Plus de 26,5 millions de Congolais peinent à satisfaire leurs besoins alimentaires de base, selon un communiqué conjoint publié le 14 mai 2026 par la FAO et le PAM. Cela représente près d’un Congolais sur quatre. Parmi eux, plus de 3,6 millions se trouvent en situation d’urgence alimentaire (phase 4 de l’IPC), confrontés à des pénuries critiques qui menacent directement leur survie. Bien que la situation ait légèrement amélioré par rapport aux prévisions antérieures, elle reste très grave et dépasse encore les 24,8 millions de personnes en crise ou pire enregistrés entre septembre et décembre 2025.
Les provinces les plus touchées sont le Nord-Kivu, le Sud-Kivu, l’Ituri et le Tanganyika, où les conflits armés persistants provoquent des déplacements massifs, détruisent les moyens de subsistance, perturbent les marchés et empêchent l’accès aux terres agricoles. Depuis le début de l’année 2026, le PAM n’a pu assister qu’environ 1,3 million de personnes via de l’aide alimentaire ou des transferts monétaires, soit une fraction des besoins réels. Les deux organisations estiment qu’il faudrait environ 377 millions de dollars supplémentaires pour renforcer la réponse d’urgence.
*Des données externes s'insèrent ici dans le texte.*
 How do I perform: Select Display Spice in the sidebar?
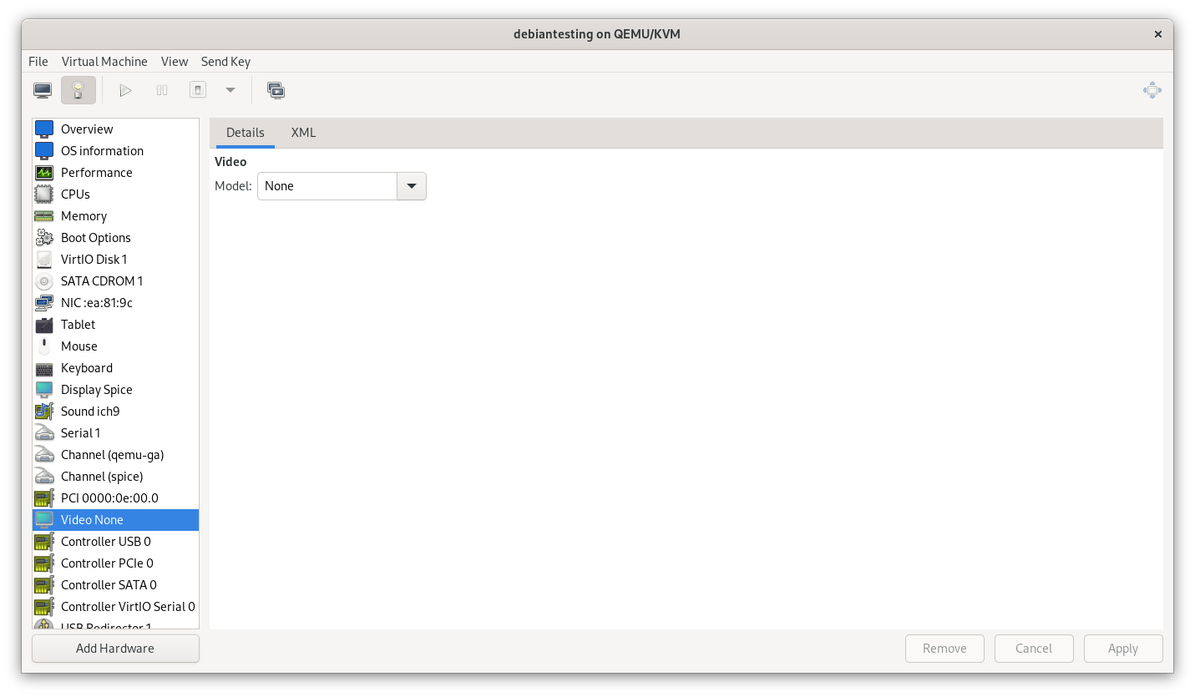click(x=96, y=390)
Cette crise alimentaire, l’une des plus importantes et des plus prolongées au monde, reste largement sous-financée et sous-médiatisée. Des appels urgents sont lancés pour augmenter les fonds, à la fois pour l’aide immédiate et pour des solutions durables en matière de sécurité, d’agriculture et de résilience des populations.